TASK GOAL: Rewrite all the items below, changing each "Image resolution" to "Screenshot size" and leaving everything else unchanged.

---------- RECORDS PROVIDED ----------

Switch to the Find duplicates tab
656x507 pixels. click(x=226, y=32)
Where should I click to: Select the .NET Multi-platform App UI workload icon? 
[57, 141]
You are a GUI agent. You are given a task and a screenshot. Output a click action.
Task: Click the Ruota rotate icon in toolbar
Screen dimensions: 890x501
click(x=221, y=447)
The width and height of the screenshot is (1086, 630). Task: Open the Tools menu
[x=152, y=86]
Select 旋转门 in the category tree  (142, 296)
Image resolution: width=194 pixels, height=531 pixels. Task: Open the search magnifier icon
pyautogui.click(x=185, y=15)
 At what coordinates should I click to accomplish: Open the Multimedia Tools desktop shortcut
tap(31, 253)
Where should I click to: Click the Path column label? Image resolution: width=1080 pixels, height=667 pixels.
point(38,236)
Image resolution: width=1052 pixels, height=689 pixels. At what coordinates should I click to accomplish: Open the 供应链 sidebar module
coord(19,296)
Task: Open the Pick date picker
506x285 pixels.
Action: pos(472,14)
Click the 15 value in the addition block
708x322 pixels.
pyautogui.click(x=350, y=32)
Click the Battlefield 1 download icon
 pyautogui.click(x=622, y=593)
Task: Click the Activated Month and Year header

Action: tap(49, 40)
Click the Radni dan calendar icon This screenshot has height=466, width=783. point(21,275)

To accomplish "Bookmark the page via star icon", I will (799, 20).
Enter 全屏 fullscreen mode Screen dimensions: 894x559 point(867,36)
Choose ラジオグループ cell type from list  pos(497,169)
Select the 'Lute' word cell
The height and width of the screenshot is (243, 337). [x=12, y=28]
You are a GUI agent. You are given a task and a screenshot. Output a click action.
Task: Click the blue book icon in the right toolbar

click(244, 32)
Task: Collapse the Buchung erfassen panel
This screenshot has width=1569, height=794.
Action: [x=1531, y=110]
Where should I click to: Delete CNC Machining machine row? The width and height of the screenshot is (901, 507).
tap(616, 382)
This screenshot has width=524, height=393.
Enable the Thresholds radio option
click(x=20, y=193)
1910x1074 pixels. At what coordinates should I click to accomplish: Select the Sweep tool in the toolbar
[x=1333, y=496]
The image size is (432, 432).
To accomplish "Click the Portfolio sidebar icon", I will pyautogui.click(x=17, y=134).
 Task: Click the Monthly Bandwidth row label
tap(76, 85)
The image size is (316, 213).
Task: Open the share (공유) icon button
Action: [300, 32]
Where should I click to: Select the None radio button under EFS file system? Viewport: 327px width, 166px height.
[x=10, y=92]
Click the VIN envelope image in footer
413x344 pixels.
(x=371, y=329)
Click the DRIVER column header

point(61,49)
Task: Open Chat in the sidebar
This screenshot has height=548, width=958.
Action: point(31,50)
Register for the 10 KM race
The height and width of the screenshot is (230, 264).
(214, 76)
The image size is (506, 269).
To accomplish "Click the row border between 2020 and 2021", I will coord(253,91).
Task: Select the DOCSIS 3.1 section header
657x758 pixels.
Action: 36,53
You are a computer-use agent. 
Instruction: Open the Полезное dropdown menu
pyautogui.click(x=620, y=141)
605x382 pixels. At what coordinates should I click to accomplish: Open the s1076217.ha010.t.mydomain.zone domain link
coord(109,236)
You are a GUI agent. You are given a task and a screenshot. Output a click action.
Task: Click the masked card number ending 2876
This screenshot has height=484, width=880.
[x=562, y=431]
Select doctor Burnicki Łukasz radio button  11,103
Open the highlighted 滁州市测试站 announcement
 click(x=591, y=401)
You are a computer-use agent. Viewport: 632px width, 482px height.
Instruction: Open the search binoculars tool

----------

WRITTEN REPLY:
Switch to the Find duplicates tab
656x507 pixels. click(x=226, y=32)
Where should I click to: Select the .NET Multi-platform App UI workload icon? 
[57, 141]
You are a GUI agent. You are given a task and a screenshot. Output a click action.
Task: Click the Ruota rotate icon in toolbar
Screen dimensions: 890x501
click(x=221, y=447)
The width and height of the screenshot is (1086, 630). Task: Open the Tools menu
[x=152, y=86]
Select 旋转门 in the category tree  (142, 296)
Screenshot size: width=194 pixels, height=531 pixels. Task: Open the search magnifier icon
pyautogui.click(x=185, y=15)
 At what coordinates should I click to accomplish: Open the Multimedia Tools desktop shortcut
tap(31, 253)
Where should I click to: Click the Path column label? Screenshot size: width=1080 pixels, height=667 pixels.
point(38,236)
Screenshot size: width=1052 pixels, height=689 pixels. At what coordinates should I click to accomplish: Open the 供应链 sidebar module
coord(19,296)
Task: Open the Pick date picker
506x285 pixels.
Action: pos(472,14)
Click the 15 value in the addition block
708x322 pixels.
pyautogui.click(x=350, y=32)
Click the Battlefield 1 download icon
 pyautogui.click(x=622, y=593)
Task: Click the Activated Month and Year header

Action: tap(49, 40)
Click the Radni dan calendar icon This screenshot has height=466, width=783. point(21,275)

To accomplish "Bookmark the page via star icon", I will (799, 20).
Enter 全屏 fullscreen mode Screen dimensions: 894x559 point(867,36)
Choose ラジオグループ cell type from list  pos(497,169)
Select the 'Lute' word cell
The height and width of the screenshot is (243, 337). [x=12, y=28]
You are a GUI agent. You are given a task and a screenshot. Output a click action.
Task: Click the blue book icon in the right toolbar

click(244, 32)
Task: Collapse the Buchung erfassen panel
This screenshot has width=1569, height=794.
Action: [x=1531, y=110]
Where should I click to: Delete CNC Machining machine row? The width and height of the screenshot is (901, 507).
tap(616, 382)
This screenshot has width=524, height=393.
Enable the Thresholds radio option
click(x=20, y=193)
1910x1074 pixels. At what coordinates should I click to accomplish: Select the Sweep tool in the toolbar
[x=1333, y=496]
The image size is (432, 432).
To accomplish "Click the Portfolio sidebar icon", I will pyautogui.click(x=17, y=134).
 Task: Click the Monthly Bandwidth row label
tap(76, 85)
The image size is (316, 213).
Task: Open the share (공유) icon button
Action: [300, 32]
Where should I click to: Select the None radio button under EFS file system? Viewport: 327px width, 166px height.
[x=10, y=92]
Click the VIN envelope image in footer
413x344 pixels.
(x=371, y=329)
Click the DRIVER column header

point(61,49)
Task: Open Chat in the sidebar
This screenshot has height=548, width=958.
Action: point(31,50)
Register for the 10 KM race
The height and width of the screenshot is (230, 264).
(214, 76)
The image size is (506, 269).
To accomplish "Click the row border between 2020 and 2021", I will coord(253,91).
Task: Select the DOCSIS 3.1 section header
657x758 pixels.
Action: 36,53
You are a computer-use agent. 
Instruction: Open the Полезное dropdown menu
pyautogui.click(x=620, y=141)
605x382 pixels. At what coordinates should I click to accomplish: Open the s1076217.ha010.t.mydomain.zone domain link
coord(109,236)
You are a GUI agent. You are given a task and a screenshot. Output a click action.
Task: Click the masked card number ending 2876
This screenshot has height=484, width=880.
[x=562, y=431]
Select doctor Burnicki Łukasz radio button  11,103
Open the highlighted 滁州市测试站 announcement
 click(x=591, y=401)
You are a computer-use agent. Viewport: 632px width, 482px height.
Instruction: Open the search binoculars tool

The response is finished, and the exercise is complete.